[[ RECORDS, beginning ]]
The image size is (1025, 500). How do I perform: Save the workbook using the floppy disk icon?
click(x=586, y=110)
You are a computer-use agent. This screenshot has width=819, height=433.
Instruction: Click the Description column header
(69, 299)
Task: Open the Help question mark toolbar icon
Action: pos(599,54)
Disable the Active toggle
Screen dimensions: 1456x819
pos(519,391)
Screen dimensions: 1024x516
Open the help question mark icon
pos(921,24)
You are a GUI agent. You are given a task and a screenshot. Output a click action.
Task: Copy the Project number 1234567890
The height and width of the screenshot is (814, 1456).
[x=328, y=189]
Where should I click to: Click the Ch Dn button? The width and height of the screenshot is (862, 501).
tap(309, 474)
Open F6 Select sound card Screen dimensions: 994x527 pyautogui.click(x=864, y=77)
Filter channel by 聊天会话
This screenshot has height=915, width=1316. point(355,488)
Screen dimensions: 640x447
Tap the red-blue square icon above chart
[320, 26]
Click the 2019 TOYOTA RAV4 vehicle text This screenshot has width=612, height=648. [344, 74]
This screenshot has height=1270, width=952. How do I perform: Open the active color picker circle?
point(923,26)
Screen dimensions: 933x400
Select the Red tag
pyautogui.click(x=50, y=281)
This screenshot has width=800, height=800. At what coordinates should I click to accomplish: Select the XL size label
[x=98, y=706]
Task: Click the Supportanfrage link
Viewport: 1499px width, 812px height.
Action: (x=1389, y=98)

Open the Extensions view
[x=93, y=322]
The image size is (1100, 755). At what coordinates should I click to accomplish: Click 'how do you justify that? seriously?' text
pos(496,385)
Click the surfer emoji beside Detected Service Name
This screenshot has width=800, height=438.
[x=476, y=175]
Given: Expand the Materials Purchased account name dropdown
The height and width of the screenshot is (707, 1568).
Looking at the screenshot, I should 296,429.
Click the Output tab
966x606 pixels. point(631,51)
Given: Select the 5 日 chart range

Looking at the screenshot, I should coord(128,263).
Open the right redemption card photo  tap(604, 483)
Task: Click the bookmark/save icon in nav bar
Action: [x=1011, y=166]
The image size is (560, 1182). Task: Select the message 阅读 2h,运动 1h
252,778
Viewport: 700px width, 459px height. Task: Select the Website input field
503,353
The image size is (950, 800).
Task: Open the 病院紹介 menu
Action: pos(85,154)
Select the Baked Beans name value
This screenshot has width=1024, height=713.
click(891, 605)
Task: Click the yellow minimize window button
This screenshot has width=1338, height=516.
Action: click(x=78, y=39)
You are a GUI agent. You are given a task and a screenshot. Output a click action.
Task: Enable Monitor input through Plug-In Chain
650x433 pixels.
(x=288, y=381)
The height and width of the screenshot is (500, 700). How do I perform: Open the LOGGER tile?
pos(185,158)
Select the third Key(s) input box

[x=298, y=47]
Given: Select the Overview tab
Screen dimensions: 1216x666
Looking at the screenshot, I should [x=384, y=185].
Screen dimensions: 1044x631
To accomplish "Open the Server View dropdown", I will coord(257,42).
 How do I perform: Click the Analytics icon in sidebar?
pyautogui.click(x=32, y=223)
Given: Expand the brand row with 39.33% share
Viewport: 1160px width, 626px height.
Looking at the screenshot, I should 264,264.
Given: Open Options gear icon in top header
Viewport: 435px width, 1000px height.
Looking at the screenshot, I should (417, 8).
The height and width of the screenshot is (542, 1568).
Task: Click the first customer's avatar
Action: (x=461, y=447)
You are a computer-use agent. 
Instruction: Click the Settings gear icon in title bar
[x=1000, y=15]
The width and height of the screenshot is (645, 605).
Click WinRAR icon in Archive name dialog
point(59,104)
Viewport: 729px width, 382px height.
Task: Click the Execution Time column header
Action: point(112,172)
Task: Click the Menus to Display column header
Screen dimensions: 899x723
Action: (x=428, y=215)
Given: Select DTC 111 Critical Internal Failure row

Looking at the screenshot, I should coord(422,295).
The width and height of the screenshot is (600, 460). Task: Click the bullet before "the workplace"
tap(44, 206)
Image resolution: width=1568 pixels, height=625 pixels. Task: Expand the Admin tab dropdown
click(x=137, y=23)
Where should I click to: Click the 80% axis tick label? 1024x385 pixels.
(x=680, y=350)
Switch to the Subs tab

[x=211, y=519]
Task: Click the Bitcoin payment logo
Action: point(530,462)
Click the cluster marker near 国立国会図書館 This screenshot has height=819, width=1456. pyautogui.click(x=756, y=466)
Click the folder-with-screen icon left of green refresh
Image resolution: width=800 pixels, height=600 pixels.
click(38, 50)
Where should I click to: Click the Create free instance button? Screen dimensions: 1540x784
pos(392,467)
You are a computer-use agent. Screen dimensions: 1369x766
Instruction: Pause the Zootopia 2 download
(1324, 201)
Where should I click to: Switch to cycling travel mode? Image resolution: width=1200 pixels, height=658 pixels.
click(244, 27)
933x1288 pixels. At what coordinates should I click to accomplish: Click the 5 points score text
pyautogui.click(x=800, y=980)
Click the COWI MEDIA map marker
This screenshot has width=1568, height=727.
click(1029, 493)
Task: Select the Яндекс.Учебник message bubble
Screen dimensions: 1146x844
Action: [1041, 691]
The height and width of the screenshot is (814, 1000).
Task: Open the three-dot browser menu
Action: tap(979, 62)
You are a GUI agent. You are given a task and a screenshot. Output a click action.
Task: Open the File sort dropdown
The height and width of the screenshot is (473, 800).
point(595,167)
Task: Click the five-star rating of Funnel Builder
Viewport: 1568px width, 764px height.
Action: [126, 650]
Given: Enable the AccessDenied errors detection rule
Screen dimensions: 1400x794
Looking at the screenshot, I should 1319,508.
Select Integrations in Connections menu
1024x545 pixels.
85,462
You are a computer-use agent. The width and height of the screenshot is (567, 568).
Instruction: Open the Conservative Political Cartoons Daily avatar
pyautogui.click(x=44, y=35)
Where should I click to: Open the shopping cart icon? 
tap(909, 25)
[[ RECORDS, end ]]
Which lines above contain "Enable"? Show each of them.

▶ [RESULT FOR THIS EXERCISE]:
Task: Enable Monitor input through Plug-In Chain
Given: Enable the AccessDenied errors detection rule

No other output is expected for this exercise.